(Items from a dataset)
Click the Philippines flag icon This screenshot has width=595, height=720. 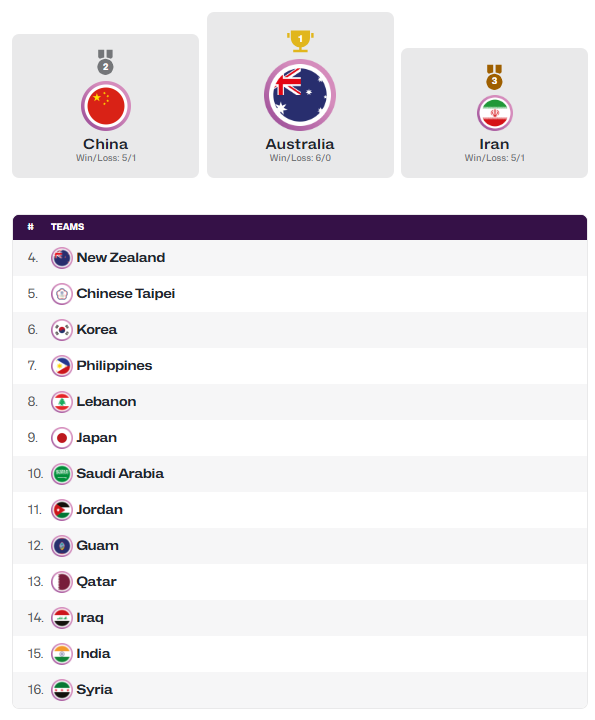62,366
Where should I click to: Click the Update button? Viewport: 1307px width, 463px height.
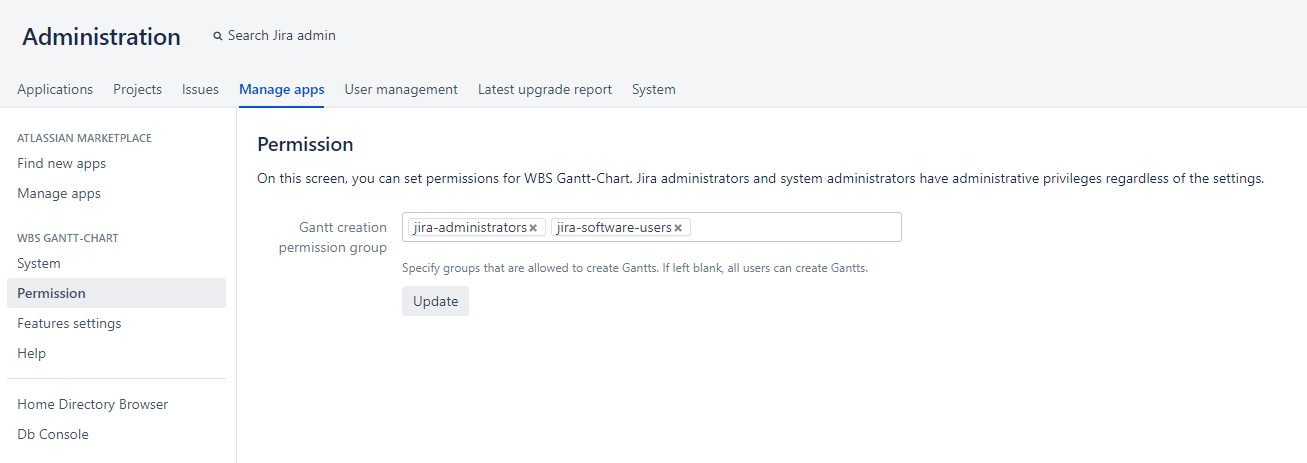(x=435, y=301)
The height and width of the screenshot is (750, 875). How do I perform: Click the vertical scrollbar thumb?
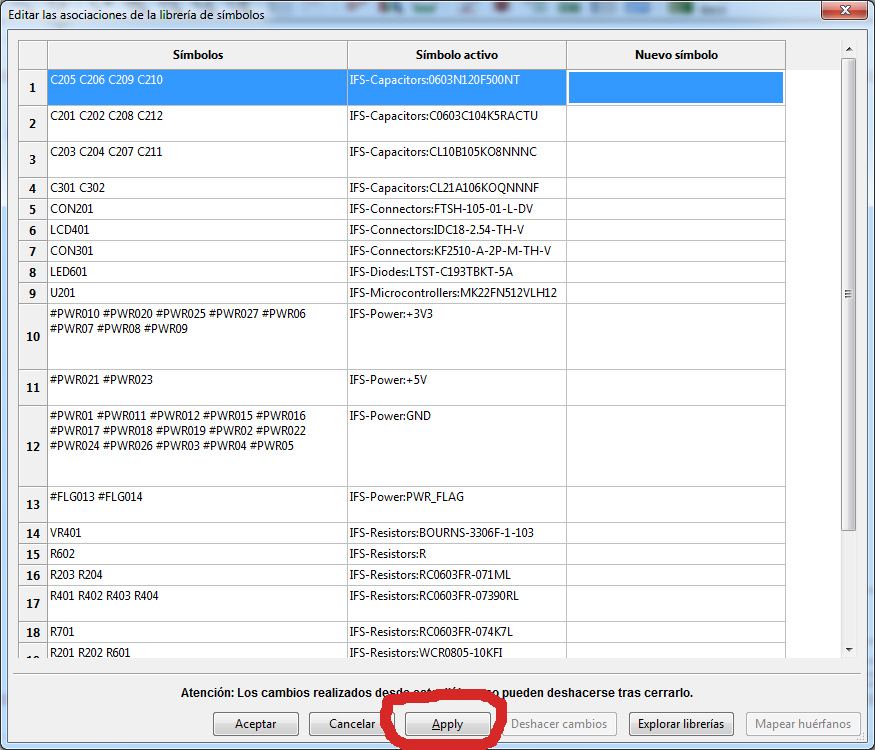pyautogui.click(x=849, y=293)
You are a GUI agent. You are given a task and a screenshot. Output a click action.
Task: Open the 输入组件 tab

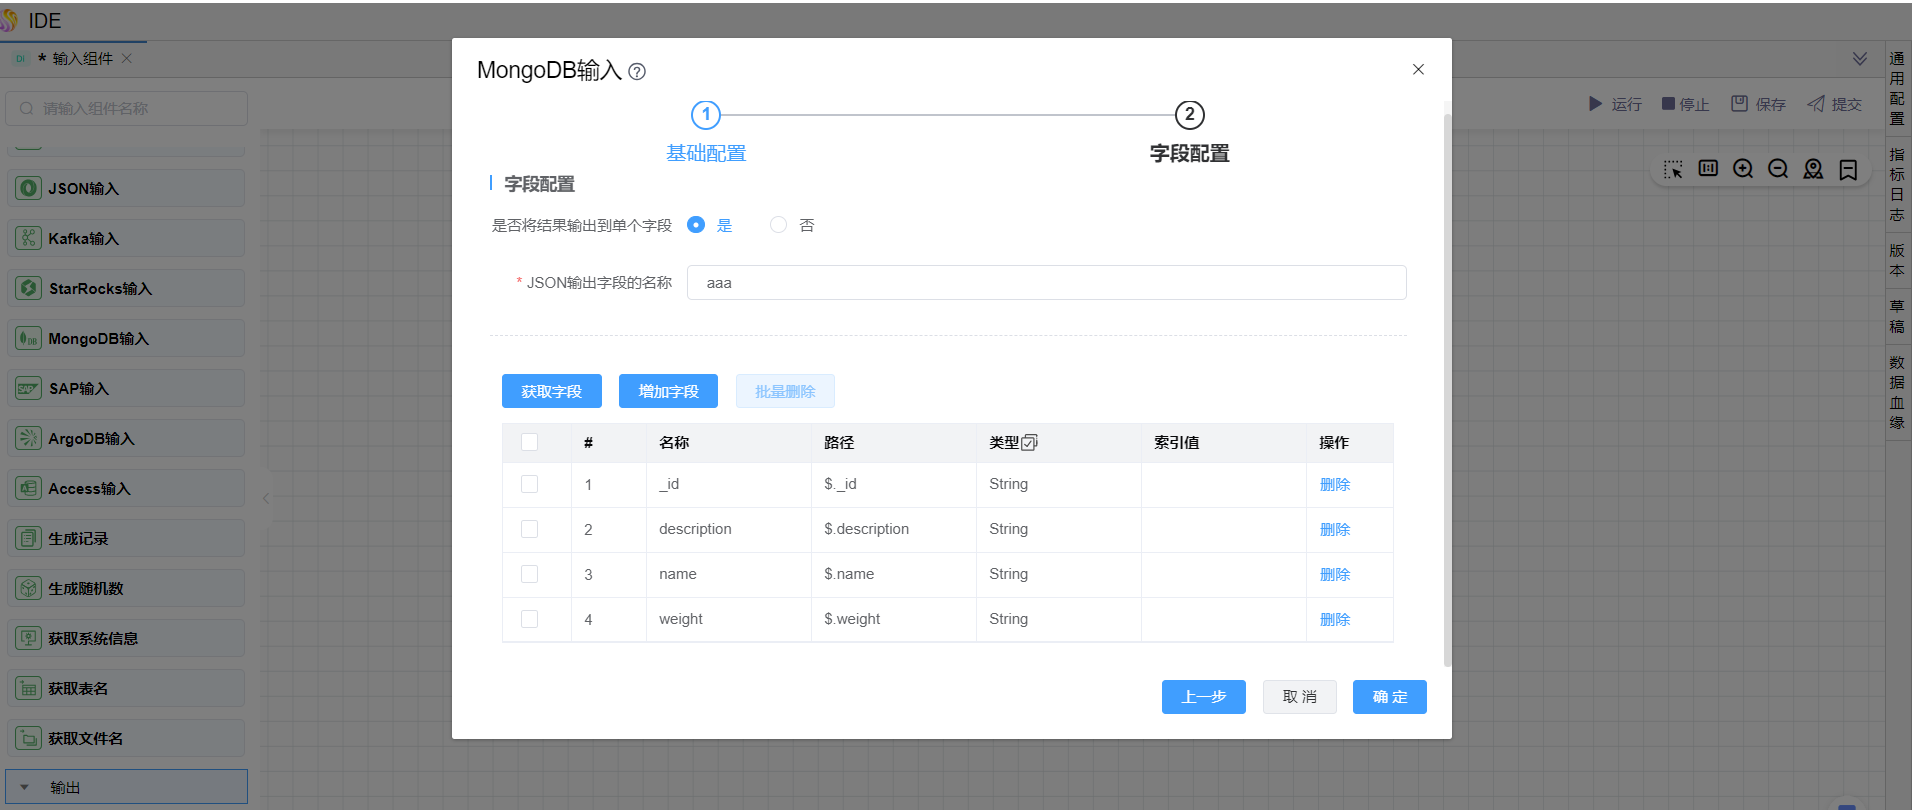82,59
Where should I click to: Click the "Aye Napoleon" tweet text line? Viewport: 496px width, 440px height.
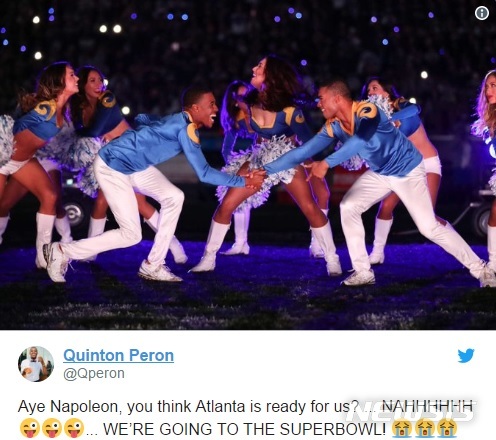pyautogui.click(x=245, y=407)
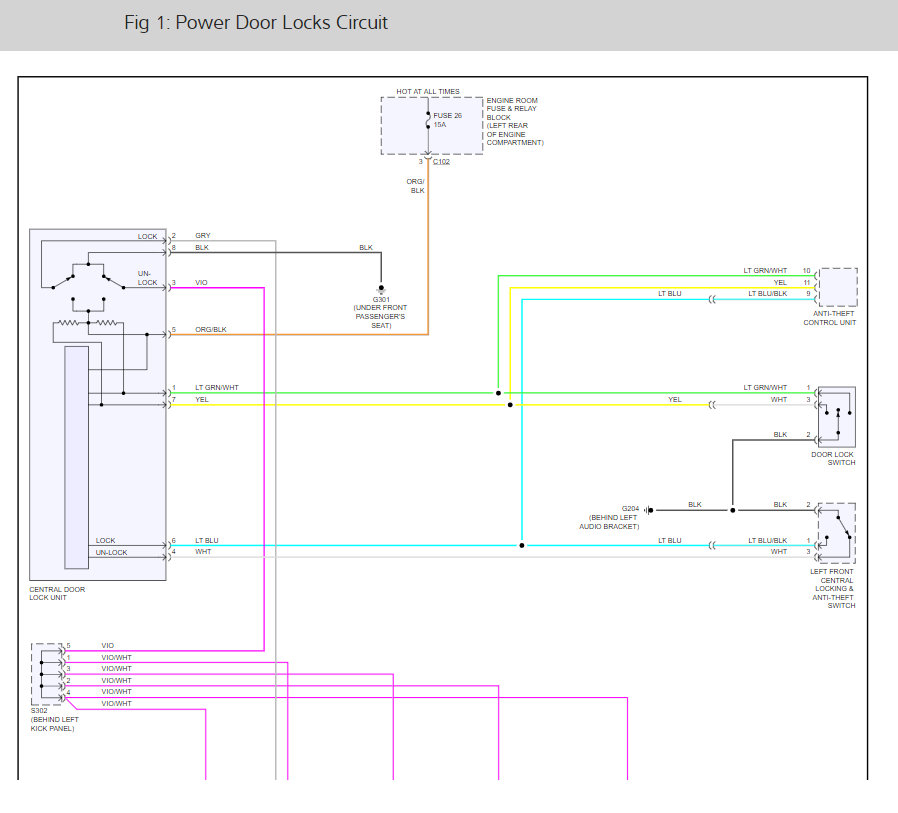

• **What to do**: Where the line containing "The height and" appears, begin writing out the lines word for word, and continue through the last line of the data, leaving out pictures.

• **Answer for this exercise**:
The height and width of the screenshot is (750, 875). How do I perform: Click the vertical scrollbar thumb?
pyautogui.click(x=849, y=293)
You are a GUI agent. You are given a task and a screenshot. Output a click action.
Task: Open the 输入组件 tab

82,59
Where should I click to: Click the "Aye Napoleon" tweet text line? Viewport: 496px width, 440px height.
pyautogui.click(x=245, y=407)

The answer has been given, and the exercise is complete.